Cessna Aircraft Company closed its doors from 1932–1934 due to the state of the economy. In 1934, Dwane Wallace, with the help of his brother Dwight, took control of the company and began the process of building it into a global success.[3]
After World War II, Cessna created the 170,(cassna aircraft for sales) which, along with later models (notably the 172), became the most widely produced light aircraft in history. Cessna's advertising boasts that its aircraft have trained more pilots than those of any other company.

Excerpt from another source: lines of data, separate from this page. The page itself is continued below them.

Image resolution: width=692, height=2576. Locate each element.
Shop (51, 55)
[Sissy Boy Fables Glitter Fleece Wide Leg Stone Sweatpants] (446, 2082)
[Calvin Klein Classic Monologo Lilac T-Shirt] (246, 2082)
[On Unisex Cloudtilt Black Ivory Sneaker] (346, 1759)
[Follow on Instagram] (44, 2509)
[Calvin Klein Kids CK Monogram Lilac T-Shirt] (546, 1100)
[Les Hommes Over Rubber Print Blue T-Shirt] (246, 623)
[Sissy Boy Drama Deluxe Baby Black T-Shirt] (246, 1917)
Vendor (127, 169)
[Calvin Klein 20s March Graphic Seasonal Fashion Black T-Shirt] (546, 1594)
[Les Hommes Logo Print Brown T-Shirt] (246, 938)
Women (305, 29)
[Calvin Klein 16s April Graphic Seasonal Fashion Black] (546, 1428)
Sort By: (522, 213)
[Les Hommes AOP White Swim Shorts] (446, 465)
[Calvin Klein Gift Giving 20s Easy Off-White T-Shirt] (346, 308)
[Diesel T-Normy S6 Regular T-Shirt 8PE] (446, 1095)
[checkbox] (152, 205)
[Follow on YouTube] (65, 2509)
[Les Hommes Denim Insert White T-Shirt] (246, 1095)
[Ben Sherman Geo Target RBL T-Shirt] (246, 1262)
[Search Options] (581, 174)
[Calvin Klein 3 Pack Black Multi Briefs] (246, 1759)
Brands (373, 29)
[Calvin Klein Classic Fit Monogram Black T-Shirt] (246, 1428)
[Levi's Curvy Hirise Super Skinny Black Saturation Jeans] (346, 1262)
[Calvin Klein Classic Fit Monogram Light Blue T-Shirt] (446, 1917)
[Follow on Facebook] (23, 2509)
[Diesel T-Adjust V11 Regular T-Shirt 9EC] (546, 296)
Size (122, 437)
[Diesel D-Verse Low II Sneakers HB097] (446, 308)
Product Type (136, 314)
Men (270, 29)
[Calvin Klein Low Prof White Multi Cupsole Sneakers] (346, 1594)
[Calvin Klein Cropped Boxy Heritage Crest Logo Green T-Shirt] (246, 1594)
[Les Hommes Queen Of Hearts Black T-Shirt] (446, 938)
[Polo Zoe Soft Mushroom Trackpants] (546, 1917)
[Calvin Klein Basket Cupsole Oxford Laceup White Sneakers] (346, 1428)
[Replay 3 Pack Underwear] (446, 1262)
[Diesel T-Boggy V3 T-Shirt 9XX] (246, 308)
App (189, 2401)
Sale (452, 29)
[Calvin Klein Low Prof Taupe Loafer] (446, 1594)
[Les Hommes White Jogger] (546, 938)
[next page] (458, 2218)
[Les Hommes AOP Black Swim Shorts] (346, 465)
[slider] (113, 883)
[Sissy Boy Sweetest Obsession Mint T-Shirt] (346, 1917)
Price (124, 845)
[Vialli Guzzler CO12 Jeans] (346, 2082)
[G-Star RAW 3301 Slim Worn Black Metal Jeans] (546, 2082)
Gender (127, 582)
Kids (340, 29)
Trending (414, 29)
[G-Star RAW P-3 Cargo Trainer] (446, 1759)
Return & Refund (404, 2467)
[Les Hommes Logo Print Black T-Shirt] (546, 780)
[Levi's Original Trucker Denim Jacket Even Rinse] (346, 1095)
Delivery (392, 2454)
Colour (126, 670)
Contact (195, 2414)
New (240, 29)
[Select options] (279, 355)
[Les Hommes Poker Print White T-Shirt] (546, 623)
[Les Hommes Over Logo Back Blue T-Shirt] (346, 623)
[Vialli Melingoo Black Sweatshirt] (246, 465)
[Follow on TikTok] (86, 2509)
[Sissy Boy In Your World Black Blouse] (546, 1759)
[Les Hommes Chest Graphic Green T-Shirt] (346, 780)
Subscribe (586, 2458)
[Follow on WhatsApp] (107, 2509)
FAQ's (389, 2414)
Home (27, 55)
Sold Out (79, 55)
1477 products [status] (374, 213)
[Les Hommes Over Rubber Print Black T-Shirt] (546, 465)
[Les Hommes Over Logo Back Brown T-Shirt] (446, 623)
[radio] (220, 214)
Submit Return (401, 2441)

In 1985 Cessna was bought by General Dynamics Corporation and in 1986 production of piston-engine aircraft was discontinued, the company citing product liability as the cause; then-CEO Russ Meyer said that production would resume if a more favorable product liability environment were to develop. In 1992, Textron Inc. bought Cessna and, after passage of the General Aviation Revitalization Act of 1994, resumed production of the piston-engine 172, 182, and 206 designs.
On 27 November 2007 Textron announced that Cessna had purchased bankrupt Columbia Aircraft for US$26.4M and would produce its Columbia 350 and 400 as the Cessna 350 and Cessna 400 at the Columbia factory in Bend, Oregon.[4][5] There had been speculation that the acquisition of the Columbia line would spell the end of the Cessna NGP project, but on September 26, 2007, Cessna Vice President for Sales, Roger Whyte, confirmed that development of the NGP project will continue, unaffected by the purchase of Columbia.[6]
Since November 2007 the company has been involved in a public controversy regarding the outsourcing of production of its Cessna 162 SkyCatcher to the Shenyang Aircraft Corporation of the People's Republic of China.[7]
Currently, Cessna produces 2, 4 and 6 place single-engine airplanes, utility turboprops, and business jets.